O Ministério Público Federal (MPF) ingressou com ação civil pública para proibir a aplicação de multas por falta de pagamento no sistema de pedágio eletrônico conhecido como Free Flow. O pedido foi feito em relação à Via Dutra (BR-116), nos trechos de São Paulo, Guarulhos e Arujá, mas o órgão defende que a medida seja estendida a todas as rodovias federais que adotem o modelo.
Segundo o MPF, o Free Flow — sistema em que o motorista passa por pórticos de cobrança sem cancelas — não tem natureza jurídica de pedágio, mas de um serviço alternativo, o que tornaria ilegal a aplicação de multas por inadimplência. O órgão alerta para o risco de milhões de infrações indevidas, com possibilidade de superendividamento dos motoristas.

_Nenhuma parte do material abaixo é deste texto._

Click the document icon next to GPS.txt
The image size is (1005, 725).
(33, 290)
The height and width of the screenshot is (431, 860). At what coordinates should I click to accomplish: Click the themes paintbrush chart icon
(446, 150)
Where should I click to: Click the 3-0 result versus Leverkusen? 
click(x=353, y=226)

A preocupação se baseia na experiência da BR-101, no Rio de Janeiro, onde o sistema já gerou mais de 1 milhão de multas em 15 meses, somando R$ 268 milhões em cobranças, de acordo com dados apresentados na ação.

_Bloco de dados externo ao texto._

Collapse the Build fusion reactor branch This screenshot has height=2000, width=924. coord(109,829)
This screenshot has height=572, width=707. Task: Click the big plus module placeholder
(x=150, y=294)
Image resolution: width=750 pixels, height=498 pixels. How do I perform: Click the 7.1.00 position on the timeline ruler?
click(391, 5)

Goiás terá sistema a partir de 2026
Em Goiás, o Free Flow começará a funcionar em abril de 2026. A concessionária Rota Verde Goiás vai instalar ao menos sete pórticos de cobrança nas BRs 060 e 452, em trechos que ligam Goiânia a Rio Verde e Itumbiara. O modelo seguirá o mesmo padrão já adotado em outras rodovias: motoristas com TAG terão a cobrança automática, enquanto os demais deverão pagar a tarifa em até 30 dias para evitar multa.

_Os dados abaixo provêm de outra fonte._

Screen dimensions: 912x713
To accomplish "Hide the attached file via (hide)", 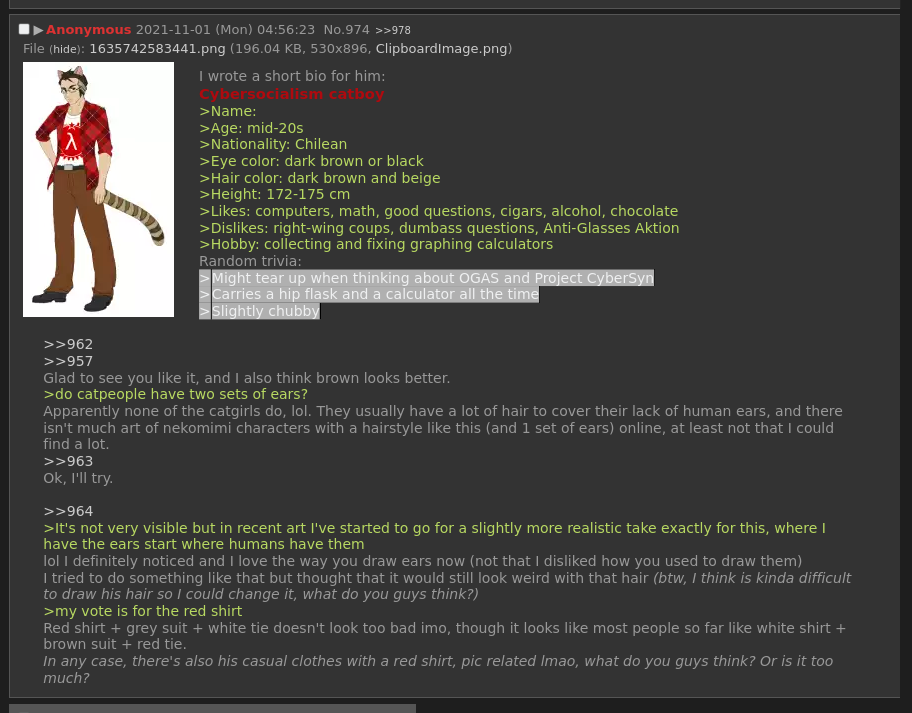I will pyautogui.click(x=66, y=49).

A concessionária Motiva, responsável pela Via Dutra, informou que ainda não foi notificada oficialmente sobre a ação e que tomará as medidas cabíveis quando isso ocorrer. Já a Agência Nacional de Transportes Terrestres (ANTT) afirmou que, após ser comunicada, fará a análise técnica e jurídica do caso, ressaltando que o sistema foi testado por dois anos e representa um avanço em termos de segurança e fluidez nas rodovias.